### EXERCISE GOAL
Find the line that contains "College of Arts & Sciences (40, 2096)". Output it and every line after it to the end of the records, exactly as they appear.

### DATA IN THIS EXERCISE
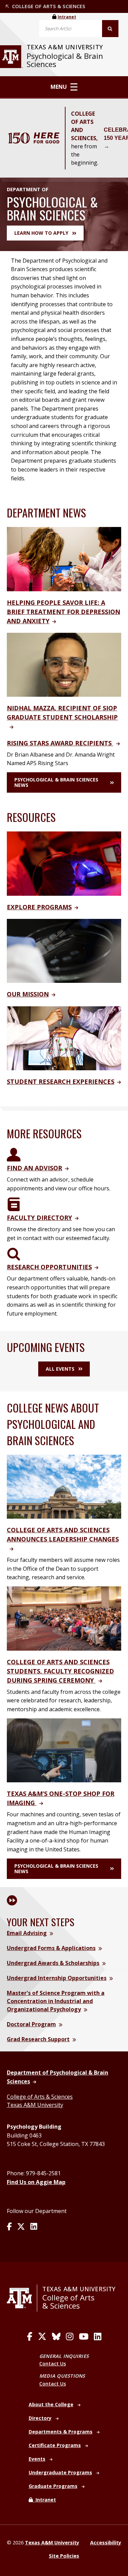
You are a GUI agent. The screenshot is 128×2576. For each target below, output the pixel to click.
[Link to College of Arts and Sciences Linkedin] (97, 2336)
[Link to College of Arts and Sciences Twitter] (42, 2336)
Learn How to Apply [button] (41, 233)
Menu (59, 86)
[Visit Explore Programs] (64, 863)
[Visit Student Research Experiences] (64, 1037)
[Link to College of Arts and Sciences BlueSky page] (56, 2336)
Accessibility (105, 2542)
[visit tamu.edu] (22, 2298)
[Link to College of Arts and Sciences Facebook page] (29, 2336)
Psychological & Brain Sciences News (56, 782)
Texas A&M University (35, 2105)
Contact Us (52, 2363)
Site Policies (64, 2556)
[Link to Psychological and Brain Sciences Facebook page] (9, 2227)
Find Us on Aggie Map (36, 2182)
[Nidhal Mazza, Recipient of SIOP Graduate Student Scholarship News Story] (64, 664)
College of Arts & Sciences (40, 2096)
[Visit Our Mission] (64, 950)
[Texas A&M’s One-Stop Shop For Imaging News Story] (64, 1749)
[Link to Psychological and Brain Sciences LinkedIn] (33, 2227)
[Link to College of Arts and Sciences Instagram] (69, 2336)
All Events (60, 1369)
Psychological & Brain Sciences (65, 60)
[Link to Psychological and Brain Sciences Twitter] (21, 2227)
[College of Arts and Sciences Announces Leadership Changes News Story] (64, 1486)
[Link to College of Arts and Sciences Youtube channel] (83, 2336)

### WRITTEN SOLUTION
College of Arts & Sciences (40, 2096)
[Visit Our Mission] (64, 950)
[Texas A&M’s One-Stop Shop For Imaging News Story] (64, 1749)
[Link to Psychological and Brain Sciences LinkedIn] (33, 2227)
[Link to College of Arts and Sciences Instagram] (69, 2336)
All Events (60, 1369)
Psychological & Brain Sciences (65, 60)
[Link to Psychological and Brain Sciences Twitter] (21, 2227)
[College of Arts and Sciences Announces Leadership Changes News Story] (64, 1486)
[Link to College of Arts and Sciences Youtube channel] (83, 2336)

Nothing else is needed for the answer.